**DATASET**
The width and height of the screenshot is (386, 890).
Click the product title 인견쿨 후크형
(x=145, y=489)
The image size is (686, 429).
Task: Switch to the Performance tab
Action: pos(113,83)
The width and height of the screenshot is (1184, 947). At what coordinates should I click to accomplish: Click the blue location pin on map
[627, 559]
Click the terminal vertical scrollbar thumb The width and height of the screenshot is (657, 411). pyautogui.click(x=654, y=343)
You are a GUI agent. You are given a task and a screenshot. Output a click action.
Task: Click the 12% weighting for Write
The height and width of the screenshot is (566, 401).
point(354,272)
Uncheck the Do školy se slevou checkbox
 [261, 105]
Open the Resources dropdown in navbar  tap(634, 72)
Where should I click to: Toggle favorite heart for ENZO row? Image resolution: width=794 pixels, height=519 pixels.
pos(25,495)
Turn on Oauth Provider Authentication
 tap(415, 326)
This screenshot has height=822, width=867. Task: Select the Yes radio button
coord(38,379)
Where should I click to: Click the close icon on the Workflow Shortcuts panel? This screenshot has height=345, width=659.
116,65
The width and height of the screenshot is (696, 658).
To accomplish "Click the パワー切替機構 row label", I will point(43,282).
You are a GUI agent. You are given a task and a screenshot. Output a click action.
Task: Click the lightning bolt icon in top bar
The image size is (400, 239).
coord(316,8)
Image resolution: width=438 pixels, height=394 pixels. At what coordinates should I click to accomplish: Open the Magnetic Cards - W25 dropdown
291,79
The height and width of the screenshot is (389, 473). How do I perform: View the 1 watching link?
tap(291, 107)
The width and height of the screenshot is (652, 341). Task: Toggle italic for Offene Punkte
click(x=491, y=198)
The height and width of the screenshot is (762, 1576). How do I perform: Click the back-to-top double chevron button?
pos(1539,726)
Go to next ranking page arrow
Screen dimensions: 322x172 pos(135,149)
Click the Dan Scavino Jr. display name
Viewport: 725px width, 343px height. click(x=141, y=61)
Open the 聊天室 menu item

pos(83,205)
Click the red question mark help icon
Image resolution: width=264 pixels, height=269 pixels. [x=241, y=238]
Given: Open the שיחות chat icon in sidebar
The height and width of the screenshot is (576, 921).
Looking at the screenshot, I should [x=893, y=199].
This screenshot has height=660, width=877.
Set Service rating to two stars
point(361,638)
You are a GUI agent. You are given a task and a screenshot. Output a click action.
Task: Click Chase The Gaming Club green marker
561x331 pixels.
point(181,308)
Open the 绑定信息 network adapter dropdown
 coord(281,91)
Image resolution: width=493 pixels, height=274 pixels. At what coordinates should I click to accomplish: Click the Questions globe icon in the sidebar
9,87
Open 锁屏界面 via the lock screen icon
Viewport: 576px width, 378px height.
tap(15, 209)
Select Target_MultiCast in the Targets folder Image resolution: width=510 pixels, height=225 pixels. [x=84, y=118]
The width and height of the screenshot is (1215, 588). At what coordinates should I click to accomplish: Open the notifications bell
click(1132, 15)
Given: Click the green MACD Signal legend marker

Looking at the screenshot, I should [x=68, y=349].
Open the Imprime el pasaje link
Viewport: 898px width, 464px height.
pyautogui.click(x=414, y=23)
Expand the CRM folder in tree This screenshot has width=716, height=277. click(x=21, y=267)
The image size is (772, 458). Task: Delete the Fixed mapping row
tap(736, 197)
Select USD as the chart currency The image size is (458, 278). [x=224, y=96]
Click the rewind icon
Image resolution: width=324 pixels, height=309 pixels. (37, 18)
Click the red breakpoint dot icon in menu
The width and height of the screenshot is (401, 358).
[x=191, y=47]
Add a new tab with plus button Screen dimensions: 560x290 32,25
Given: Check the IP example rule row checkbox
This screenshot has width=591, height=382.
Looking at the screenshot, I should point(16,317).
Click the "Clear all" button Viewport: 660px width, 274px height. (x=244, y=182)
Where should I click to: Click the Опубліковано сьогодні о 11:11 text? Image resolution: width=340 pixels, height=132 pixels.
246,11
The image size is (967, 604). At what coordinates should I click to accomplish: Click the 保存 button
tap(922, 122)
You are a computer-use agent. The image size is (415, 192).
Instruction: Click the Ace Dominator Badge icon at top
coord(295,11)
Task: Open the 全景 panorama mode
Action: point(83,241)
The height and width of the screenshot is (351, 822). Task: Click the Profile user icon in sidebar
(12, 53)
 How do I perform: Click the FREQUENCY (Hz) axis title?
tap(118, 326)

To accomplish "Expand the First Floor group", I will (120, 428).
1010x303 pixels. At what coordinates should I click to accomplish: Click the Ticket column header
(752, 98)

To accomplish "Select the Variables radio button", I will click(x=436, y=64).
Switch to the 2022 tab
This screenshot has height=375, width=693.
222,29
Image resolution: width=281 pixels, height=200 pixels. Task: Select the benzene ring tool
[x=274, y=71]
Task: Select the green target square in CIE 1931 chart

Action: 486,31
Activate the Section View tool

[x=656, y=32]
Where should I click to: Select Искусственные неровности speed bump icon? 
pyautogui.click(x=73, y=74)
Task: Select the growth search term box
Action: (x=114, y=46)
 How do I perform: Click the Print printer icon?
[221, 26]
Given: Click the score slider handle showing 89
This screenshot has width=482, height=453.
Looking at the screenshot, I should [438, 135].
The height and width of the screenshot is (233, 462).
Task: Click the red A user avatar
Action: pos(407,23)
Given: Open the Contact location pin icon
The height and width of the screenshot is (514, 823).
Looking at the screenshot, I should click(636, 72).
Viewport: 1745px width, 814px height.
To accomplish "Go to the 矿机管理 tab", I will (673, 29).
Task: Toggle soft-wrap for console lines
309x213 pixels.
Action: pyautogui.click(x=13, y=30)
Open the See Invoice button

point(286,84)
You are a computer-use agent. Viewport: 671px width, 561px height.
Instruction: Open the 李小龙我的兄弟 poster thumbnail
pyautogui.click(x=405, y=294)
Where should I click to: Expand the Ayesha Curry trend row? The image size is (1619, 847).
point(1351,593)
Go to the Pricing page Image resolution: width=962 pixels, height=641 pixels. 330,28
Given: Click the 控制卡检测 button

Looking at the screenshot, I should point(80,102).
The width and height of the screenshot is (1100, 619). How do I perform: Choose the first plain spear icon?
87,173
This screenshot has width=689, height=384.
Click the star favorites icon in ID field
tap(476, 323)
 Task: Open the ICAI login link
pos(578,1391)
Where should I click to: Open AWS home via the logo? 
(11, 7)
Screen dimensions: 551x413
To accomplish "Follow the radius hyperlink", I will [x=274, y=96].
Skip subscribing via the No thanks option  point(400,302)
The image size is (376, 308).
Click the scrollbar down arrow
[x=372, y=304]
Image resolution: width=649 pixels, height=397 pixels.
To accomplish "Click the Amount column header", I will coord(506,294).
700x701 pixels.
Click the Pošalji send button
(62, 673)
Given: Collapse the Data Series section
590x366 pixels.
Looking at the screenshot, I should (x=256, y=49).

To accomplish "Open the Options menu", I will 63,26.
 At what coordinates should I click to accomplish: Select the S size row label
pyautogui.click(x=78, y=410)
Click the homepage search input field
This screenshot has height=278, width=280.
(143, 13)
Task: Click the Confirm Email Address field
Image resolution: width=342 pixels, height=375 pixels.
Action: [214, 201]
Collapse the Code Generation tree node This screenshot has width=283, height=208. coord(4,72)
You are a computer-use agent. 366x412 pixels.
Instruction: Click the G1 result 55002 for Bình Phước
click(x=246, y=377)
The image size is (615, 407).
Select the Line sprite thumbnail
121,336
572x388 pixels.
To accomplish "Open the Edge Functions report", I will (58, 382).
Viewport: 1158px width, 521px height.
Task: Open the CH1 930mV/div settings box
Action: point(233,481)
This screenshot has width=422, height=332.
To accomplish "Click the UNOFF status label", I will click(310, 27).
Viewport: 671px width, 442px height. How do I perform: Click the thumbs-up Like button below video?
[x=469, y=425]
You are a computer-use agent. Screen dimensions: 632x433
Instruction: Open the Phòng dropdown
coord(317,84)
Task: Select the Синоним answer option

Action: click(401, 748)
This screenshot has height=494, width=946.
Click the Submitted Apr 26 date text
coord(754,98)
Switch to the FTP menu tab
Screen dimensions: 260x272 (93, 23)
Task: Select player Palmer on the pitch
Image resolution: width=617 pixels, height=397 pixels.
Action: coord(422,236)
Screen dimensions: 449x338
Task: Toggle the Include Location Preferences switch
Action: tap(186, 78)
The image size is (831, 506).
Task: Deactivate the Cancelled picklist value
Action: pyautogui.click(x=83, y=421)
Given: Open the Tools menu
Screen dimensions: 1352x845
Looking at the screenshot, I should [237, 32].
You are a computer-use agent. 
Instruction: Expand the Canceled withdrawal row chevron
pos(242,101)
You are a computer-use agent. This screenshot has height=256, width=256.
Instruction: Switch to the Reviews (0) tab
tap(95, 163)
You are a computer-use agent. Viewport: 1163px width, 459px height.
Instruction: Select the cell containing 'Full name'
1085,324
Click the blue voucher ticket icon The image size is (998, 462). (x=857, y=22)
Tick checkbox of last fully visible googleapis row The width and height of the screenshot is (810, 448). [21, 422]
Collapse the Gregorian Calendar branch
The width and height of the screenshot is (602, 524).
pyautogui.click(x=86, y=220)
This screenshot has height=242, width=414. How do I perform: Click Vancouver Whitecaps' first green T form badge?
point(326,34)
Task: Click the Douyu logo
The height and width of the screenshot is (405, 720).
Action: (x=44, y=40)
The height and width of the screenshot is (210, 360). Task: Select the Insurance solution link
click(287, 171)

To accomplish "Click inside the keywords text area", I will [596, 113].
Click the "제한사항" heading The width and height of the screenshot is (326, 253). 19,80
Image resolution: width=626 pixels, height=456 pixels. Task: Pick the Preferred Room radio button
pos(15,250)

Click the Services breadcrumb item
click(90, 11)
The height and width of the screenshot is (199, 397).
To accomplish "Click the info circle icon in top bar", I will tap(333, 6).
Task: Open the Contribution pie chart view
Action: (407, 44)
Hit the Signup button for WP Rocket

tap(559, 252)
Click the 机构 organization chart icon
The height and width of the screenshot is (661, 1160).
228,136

**EXERCISE BRIEF**
Among the records above, repeat exactly the line with "700x701 pixels.", the line with "You are a computer-use agent. Viewport: 1163px", and every line in between, and only those.

**THE ANSWER**
700x701 pixels.
Click the Pošalji send button
(62, 673)
Given: Collapse the Data Series section
590x366 pixels.
Looking at the screenshot, I should (x=256, y=49).

To accomplish "Open the Options menu", I will 63,26.
 At what coordinates should I click to accomplish: Select the S size row label
pyautogui.click(x=78, y=410)
Click the homepage search input field
This screenshot has height=278, width=280.
(143, 13)
Task: Click the Confirm Email Address field
Image resolution: width=342 pixels, height=375 pixels.
Action: [214, 201]
Collapse the Code Generation tree node This screenshot has width=283, height=208. coord(4,72)
You are a computer-use agent. 366x412 pixels.
Instruction: Click the G1 result 55002 for Bình Phước
click(x=246, y=377)
The image size is (615, 407).
Select the Line sprite thumbnail
121,336
572x388 pixels.
To accomplish "Open the Edge Functions report", I will (58, 382).
Viewport: 1158px width, 521px height.
Task: Open the CH1 930mV/div settings box
Action: point(233,481)
This screenshot has width=422, height=332.
To accomplish "Click the UNOFF status label", I will click(310, 27).
Viewport: 671px width, 442px height. How do I perform: Click the thumbs-up Like button below video?
[x=469, y=425]
You are a computer-use agent. Screen dimensions: 632x433
Instruction: Open the Phòng dropdown
coord(317,84)
Task: Select the Синоним answer option

Action: click(401, 748)
This screenshot has height=494, width=946.
Click the Submitted Apr 26 date text
coord(754,98)
Switch to the FTP menu tab
Screen dimensions: 260x272 (93, 23)
Task: Select player Palmer on the pitch
Image resolution: width=617 pixels, height=397 pixels.
Action: coord(422,236)
Screen dimensions: 449x338
Task: Toggle the Include Location Preferences switch
Action: tap(186, 78)
The image size is (831, 506).
Task: Deactivate the Cancelled picklist value
Action: pyautogui.click(x=83, y=421)
Given: Open the Tools menu
Screen dimensions: 1352x845
Looking at the screenshot, I should [237, 32].
You are a computer-use agent. 
Instruction: Expand the Canceled withdrawal row chevron
pos(242,101)
You are a computer-use agent. This screenshot has height=256, width=256.
Instruction: Switch to the Reviews (0) tab
tap(95, 163)
You are a computer-use agent. Viewport: 1163px width, 459px height.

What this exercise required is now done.